Approvato il primo disegno di legge sull’Autonomia Differenziata, mi sembra utile e opportuno rievocare la ricerca realizzata nel giugno dell’anno scorso dalla Banca d’Italia dal titolo “Il divario Nord-Sud: sviluppo economico e intervento pubblico”, per operare una riflessione su tematiche che nel prossimo futuro acquisteranno sempre più rilevanza per il Mezzogiorno d’Italia. La pubblicazione del documento della Banca d’Italia produsse, in quell’inizio dell’estate scorsa, dibattiti e tavole rotonde, ispirando commenti e interesse tra gli studiosi e quanti attratti dall’argomento. In quei giorni ne lessi il contenuto, seppure racchiuso in 97 pagine, con una bibliografia di ben altre 8 a dimostrazione che, per redigerlo, era stato consultato un numero ragguardevole di esperti, tenendo nel dovuto conto gli apporti di quelli più eminenti che hanno scritto libri e reports a riguardo di una tematica ampia, complessa e di rilevanza nazionale, che alimenta e si identifica, in massima parte, con la Questione Meridionale, punto nodale, permanente per l’intero Paese.

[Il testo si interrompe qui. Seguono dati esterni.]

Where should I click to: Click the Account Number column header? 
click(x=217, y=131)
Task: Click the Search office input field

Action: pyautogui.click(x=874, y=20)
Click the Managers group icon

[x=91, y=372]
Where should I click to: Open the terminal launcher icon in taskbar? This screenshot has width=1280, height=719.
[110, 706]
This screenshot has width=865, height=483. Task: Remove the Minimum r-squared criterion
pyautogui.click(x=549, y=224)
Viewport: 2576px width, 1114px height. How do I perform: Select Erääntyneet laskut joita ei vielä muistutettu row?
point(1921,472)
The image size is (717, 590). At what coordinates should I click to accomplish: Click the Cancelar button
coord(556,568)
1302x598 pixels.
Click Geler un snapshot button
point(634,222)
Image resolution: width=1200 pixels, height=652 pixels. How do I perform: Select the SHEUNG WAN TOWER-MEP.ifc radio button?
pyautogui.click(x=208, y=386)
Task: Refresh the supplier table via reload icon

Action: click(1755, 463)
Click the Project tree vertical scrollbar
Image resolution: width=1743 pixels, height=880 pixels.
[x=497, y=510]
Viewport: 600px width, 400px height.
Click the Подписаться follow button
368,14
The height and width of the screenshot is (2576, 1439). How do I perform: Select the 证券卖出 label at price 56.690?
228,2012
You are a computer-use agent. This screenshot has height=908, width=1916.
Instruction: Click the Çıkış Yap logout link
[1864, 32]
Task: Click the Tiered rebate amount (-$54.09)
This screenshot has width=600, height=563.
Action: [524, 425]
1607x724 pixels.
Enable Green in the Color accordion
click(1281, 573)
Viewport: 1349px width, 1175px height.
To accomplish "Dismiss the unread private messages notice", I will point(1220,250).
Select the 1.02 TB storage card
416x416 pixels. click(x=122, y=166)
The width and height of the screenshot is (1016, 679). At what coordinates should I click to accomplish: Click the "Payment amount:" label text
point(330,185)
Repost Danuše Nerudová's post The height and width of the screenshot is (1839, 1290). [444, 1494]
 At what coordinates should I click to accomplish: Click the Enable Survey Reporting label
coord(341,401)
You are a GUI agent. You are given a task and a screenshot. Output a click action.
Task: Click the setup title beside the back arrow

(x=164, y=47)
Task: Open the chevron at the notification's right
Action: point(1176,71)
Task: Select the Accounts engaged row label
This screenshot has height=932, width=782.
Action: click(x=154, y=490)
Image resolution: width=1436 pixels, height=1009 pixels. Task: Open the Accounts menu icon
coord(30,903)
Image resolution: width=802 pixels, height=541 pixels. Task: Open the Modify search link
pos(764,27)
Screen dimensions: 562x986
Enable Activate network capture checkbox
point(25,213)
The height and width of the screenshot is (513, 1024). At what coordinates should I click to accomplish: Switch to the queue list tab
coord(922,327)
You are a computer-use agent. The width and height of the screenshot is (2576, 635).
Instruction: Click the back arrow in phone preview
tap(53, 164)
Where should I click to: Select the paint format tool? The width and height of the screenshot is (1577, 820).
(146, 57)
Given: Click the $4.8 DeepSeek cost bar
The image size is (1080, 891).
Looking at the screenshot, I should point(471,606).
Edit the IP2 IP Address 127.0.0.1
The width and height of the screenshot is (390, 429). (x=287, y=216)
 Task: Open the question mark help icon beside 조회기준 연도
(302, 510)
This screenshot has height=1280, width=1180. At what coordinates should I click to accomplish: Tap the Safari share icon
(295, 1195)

A distanza di alcuni mesi provo a focalizzare, mostrando anche qualche mia isolata  considerazione,  i punti salienti e di prominente rilevanza contenuti nel documento della Banca d’Italia che dovrebbe essere più volte letto soprattutto dagli amministratori locali che governano le sorti dei Comuni nel Mezzogiorno d’Italia e dagli imprenditori che qui svolgono le proprie attività, dando per scontato che i rappresentanti delle Regioni, del Governo e delle istituzioni più autorevoli del Meridione abbiano partecipato di sicuro alle iniziative e ai convegni svolti sul tema.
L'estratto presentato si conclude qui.